▸ YOUR ASSIGNMENT
Print each entry verbatim.

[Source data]
=======

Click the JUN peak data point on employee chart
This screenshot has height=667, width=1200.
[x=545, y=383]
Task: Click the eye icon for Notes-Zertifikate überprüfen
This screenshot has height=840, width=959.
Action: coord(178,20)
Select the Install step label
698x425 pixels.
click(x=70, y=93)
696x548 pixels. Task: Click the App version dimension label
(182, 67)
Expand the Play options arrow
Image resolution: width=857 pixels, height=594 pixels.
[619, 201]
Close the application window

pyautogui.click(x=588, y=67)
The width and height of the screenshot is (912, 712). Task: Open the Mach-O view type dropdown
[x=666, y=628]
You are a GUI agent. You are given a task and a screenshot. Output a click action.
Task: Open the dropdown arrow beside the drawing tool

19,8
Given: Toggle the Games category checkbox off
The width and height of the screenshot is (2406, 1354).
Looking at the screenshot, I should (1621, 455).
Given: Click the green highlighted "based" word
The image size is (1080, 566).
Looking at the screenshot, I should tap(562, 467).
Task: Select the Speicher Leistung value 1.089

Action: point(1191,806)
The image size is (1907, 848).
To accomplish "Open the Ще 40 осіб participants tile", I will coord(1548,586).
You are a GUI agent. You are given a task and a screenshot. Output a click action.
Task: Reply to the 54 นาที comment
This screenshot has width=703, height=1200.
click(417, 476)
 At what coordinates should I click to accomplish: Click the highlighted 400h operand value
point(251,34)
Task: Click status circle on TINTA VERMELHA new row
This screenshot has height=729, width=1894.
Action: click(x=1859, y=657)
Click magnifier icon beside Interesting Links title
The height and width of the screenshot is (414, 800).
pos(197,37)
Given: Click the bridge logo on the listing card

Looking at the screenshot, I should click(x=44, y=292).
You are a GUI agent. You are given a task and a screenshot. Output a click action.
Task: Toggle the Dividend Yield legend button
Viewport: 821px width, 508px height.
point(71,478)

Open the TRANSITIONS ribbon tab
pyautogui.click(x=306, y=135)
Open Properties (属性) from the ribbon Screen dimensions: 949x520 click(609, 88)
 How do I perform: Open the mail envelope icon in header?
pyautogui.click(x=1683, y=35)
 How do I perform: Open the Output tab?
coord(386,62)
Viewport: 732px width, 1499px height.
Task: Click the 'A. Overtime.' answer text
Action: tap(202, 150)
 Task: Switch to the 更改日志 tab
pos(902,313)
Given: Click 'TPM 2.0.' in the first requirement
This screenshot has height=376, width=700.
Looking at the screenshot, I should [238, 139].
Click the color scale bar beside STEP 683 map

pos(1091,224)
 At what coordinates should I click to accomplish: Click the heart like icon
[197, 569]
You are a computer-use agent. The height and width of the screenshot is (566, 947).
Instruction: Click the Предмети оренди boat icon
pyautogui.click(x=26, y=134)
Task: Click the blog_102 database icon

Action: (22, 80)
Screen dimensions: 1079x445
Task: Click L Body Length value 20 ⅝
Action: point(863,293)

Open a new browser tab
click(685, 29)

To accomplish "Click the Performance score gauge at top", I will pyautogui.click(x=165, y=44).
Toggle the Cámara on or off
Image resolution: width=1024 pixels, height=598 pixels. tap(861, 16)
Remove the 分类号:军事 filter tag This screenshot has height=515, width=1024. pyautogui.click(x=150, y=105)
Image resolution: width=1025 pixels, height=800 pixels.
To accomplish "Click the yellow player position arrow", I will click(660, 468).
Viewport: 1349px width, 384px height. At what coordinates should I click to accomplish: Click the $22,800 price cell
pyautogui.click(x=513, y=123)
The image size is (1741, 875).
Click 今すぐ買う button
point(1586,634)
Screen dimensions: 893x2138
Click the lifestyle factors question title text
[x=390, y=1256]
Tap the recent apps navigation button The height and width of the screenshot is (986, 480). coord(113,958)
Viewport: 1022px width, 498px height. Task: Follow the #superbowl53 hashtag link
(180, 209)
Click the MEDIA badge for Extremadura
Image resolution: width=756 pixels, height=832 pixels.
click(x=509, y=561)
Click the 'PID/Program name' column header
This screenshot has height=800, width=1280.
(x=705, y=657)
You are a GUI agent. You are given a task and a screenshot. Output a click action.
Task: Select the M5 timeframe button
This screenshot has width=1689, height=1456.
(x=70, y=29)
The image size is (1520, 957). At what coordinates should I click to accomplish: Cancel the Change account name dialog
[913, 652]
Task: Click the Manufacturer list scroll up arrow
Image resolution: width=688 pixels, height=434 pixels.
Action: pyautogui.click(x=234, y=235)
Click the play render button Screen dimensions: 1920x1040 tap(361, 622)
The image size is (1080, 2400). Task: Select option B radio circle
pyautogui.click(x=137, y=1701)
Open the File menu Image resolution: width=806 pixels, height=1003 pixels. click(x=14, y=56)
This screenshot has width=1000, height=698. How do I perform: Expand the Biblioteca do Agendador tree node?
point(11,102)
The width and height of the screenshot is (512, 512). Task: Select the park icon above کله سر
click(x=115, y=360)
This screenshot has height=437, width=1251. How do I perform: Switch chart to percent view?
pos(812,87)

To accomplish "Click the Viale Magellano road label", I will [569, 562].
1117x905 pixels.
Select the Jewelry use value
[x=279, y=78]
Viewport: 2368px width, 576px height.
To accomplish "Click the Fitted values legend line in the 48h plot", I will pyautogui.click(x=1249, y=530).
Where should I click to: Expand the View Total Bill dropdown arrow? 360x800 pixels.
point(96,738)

=======

▸ SOLUTION FOR THIS TASK
Click the JUN peak data point on employee chart
This screenshot has height=667, width=1200.
[x=545, y=383]
Task: Click the eye icon for Notes-Zertifikate überprüfen
This screenshot has height=840, width=959.
Action: coord(178,20)
Select the Install step label
698x425 pixels.
click(x=70, y=93)
696x548 pixels. Task: Click the App version dimension label
(182, 67)
Expand the Play options arrow
Image resolution: width=857 pixels, height=594 pixels.
[619, 201]
Close the application window

pyautogui.click(x=588, y=67)
The width and height of the screenshot is (912, 712). Task: Open the Mach-O view type dropdown
[x=666, y=628]
You are a GUI agent. You are given a task and a screenshot. Output a click action.
Task: Open the dropdown arrow beside the drawing tool

19,8
Given: Toggle the Games category checkbox off
The width and height of the screenshot is (2406, 1354).
Looking at the screenshot, I should (1621, 455).
Given: Click the green highlighted "based" word
The image size is (1080, 566).
Looking at the screenshot, I should tap(562, 467).
Task: Select the Speicher Leistung value 1.089

Action: point(1191,806)
The image size is (1907, 848).
To accomplish "Open the Ще 40 осіб participants tile", I will coord(1548,586).
You are a GUI agent. You are given a task and a screenshot. Output a click action.
Task: Reply to the 54 นาที comment
This screenshot has width=703, height=1200.
click(417, 476)
 At what coordinates should I click to accomplish: Click the highlighted 400h operand value
point(251,34)
Task: Click status circle on TINTA VERMELHA new row
This screenshot has height=729, width=1894.
Action: click(x=1859, y=657)
Click magnifier icon beside Interesting Links title
The height and width of the screenshot is (414, 800).
pos(197,37)
Given: Click the bridge logo on the listing card

Looking at the screenshot, I should click(x=44, y=292).
You are a GUI agent. You are given a task and a screenshot. Output a click action.
Task: Toggle the Dividend Yield legend button
Viewport: 821px width, 508px height.
point(71,478)

Open the TRANSITIONS ribbon tab
pyautogui.click(x=306, y=135)
Open Properties (属性) from the ribbon Screen dimensions: 949x520 click(609, 88)
 How do I perform: Open the mail envelope icon in header?
pyautogui.click(x=1683, y=35)
 How do I perform: Open the Output tab?
coord(386,62)
Viewport: 732px width, 1499px height.
Task: Click the 'A. Overtime.' answer text
Action: tap(202, 150)
 Task: Switch to the 更改日志 tab
pos(902,313)
Given: Click 'TPM 2.0.' in the first requirement
This screenshot has height=376, width=700.
Looking at the screenshot, I should [238, 139].
Click the color scale bar beside STEP 683 map

pos(1091,224)
 At what coordinates should I click to accomplish: Click the heart like icon
[197, 569]
You are a computer-use agent. The height and width of the screenshot is (566, 947).
Instruction: Click the Предмети оренди boat icon
pyautogui.click(x=26, y=134)
Task: Click the blog_102 database icon

Action: (22, 80)
Screen dimensions: 1079x445
Task: Click L Body Length value 20 ⅝
Action: point(863,293)

Open a new browser tab
click(685, 29)

To accomplish "Click the Performance score gauge at top", I will pyautogui.click(x=165, y=44).
Toggle the Cámara on or off
Image resolution: width=1024 pixels, height=598 pixels. tap(861, 16)
Remove the 分类号:军事 filter tag This screenshot has height=515, width=1024. pyautogui.click(x=150, y=105)
Image resolution: width=1025 pixels, height=800 pixels.
To accomplish "Click the yellow player position arrow", I will click(660, 468).
Viewport: 1349px width, 384px height. At what coordinates should I click to accomplish: Click the $22,800 price cell
pyautogui.click(x=513, y=123)
The image size is (1741, 875).
Click 今すぐ買う button
point(1586,634)
Screen dimensions: 893x2138
Click the lifestyle factors question title text
[x=390, y=1256]
Tap the recent apps navigation button The height and width of the screenshot is (986, 480). coord(113,958)
Viewport: 1022px width, 498px height. Task: Follow the #superbowl53 hashtag link
(180, 209)
Click the MEDIA badge for Extremadura
Image resolution: width=756 pixels, height=832 pixels.
click(x=509, y=561)
Click the 'PID/Program name' column header
This screenshot has height=800, width=1280.
(x=705, y=657)
You are a GUI agent. You are given a task and a screenshot. Output a click action.
Task: Select the M5 timeframe button
This screenshot has width=1689, height=1456.
(x=70, y=29)
The image size is (1520, 957). At what coordinates should I click to accomplish: Cancel the Change account name dialog
[913, 652]
Task: Click the Manufacturer list scroll up arrow
Image resolution: width=688 pixels, height=434 pixels.
Action: pyautogui.click(x=234, y=235)
Click the play render button Screen dimensions: 1920x1040 tap(361, 622)
The image size is (1080, 2400). Task: Select option B radio circle
pyautogui.click(x=137, y=1701)
Open the File menu Image resolution: width=806 pixels, height=1003 pixels. click(x=14, y=56)
This screenshot has width=1000, height=698. How do I perform: Expand the Biblioteca do Agendador tree node?
point(11,102)
The width and height of the screenshot is (512, 512). Task: Select the park icon above کله سر
click(x=115, y=360)
This screenshot has height=437, width=1251. How do I perform: Switch chart to percent view?
pos(812,87)

To accomplish "Click the Viale Magellano road label", I will [569, 562].
1117x905 pixels.
Select the Jewelry use value
[x=279, y=78]
Viewport: 2368px width, 576px height.
To accomplish "Click the Fitted values legend line in the 48h plot", I will pyautogui.click(x=1249, y=530).
Where should I click to: Expand the View Total Bill dropdown arrow? 360x800 pixels.
point(96,738)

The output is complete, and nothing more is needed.